Goudse plateelschilderes geeft haar werk over aan het vuur
Als tiener raakte ze geboeid en het plateelschilderen bleef Trudy Otterspeer fascineren. „De pigmentkleuren die ik gebruik zijn dof, zoals je ziet. Kun jij je voorstellen dat dit matte blauw in de oven helderblauw wordt?”
Ze mocht een keer mee met haar opa, die huisschilder was. „Hij was aan het werk bij een plateelschilder. Ik was 14 jaar en vond het daar mateloos interessant. Vooral wat er na het schilderen kwam. Dat die kleuren door het glazuren en het bakproces zo mooi en zuiver werden.”
Het ambacht leerde Otterspeer (60) bij de bekende plateelbakkerij Zenith. Ze heeft nu in Gouda haar eigen atelier ”Ambachtelijk Plateel”, verzorgt cursussen en workshops en is docente decoratieve schildertechnieken aan een vakopleiding voor keramiek.
Plateel is wit, ongeglazuurd aardewerk. Het woord komt van het Oudfranse platel, dat platte schotel betekent. Delfts blauw aardewerk, Makkumer aardewerk en Gouds plateel vallen onder deze noemer.
Versieringen
De basisvorm, de biscuit, is van gietklei dat eenmaal gebakken is. Plateelschilders brengen er versieringen, letters en illustraties op aan. Daarvoor gebruiken ze doorgaans een ponsief: overtrekpapier waarin het motief met een naald wordt doorgeprikt. Door daar met houtskoolpoeder over te wrijven, komt de afbeelding op de biscuit. Na het inschilderen wordt het aardewerk –een tegel, een schaal, een wandbord– van een laagje transparant glazuur voorzien en voor een tweede keer op 1040 graden Celsius gebakken.
De biscuit is poreus, dat maakt plateelschilderen lastig. Otterspeer: „Het pigment vloeit niet uit, het trekt direct in. Dat verrast vaak deelnemers aan een workshop. Je moet het pigment met één streek aanbrengen, niet te veel, niet te weinig. Bijschilderen kan niet, dan wordt het één smerige brij. Elke penseelstreek zie je later versterkt terug.”
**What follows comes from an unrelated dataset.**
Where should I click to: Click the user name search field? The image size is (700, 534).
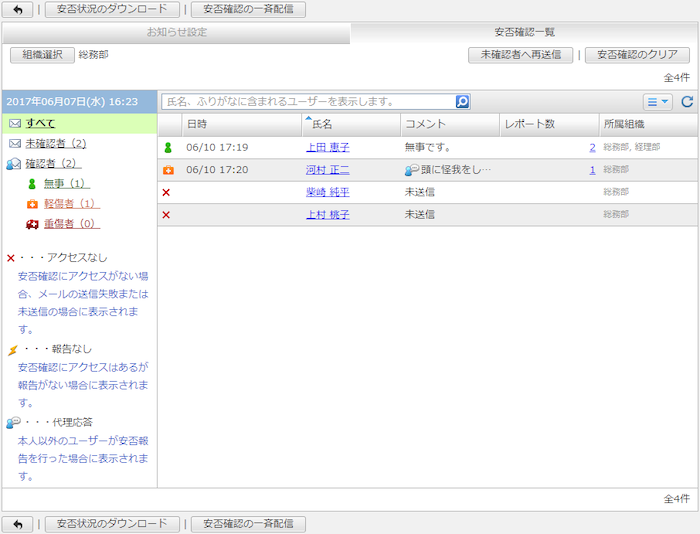308,101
Er is, zegt Otterspeer, nóg een groot verschil met gewoon schilderen. „Een plateelschilder geeft zijn werk over aan het vuur. Het is altijd spannend wat er na het bakken overblijft. Door mijn ervaring voel ik het ongeveer aan. Iemand die net aan plateelschilderen begint, weet niet wat hem overkomt.”
De Goudse plateelschilderes werkt met circa 70 keramische pigmenten die ze met penselen van dierlijk haar aanbrengt. „Elk pigment vereist een andere hoeveelheid water. Je maakt ook niet zomaar oranje door rood en geel te mengen. Op het palet mag dat er aardig uitzien, na het glazuren en stoken is het meestal modderig vies. Zo werkt het glazuur op het pigment in.”
Het ambacht heeft zich op het gebied van kleuren flink ontwikkeld. Otterspeer toont een bordje dat in 1945 is gemaakt ter gelegenheid van de bevrijding van Nederland. „Doordat je het geheel ziet, weet je dat er rood in de vlag zit. Dat ‘rode’ kan in de basis best echt rood zijn geweest, maar het glazuren en het stookproces hebben dat veranderd. Tegenwoordig kan het er heel wat sprankelender uitzien. Naast natuurlijke pigmenten zijn er ook synthetische en kun je bijna alle kleuren toepassen.”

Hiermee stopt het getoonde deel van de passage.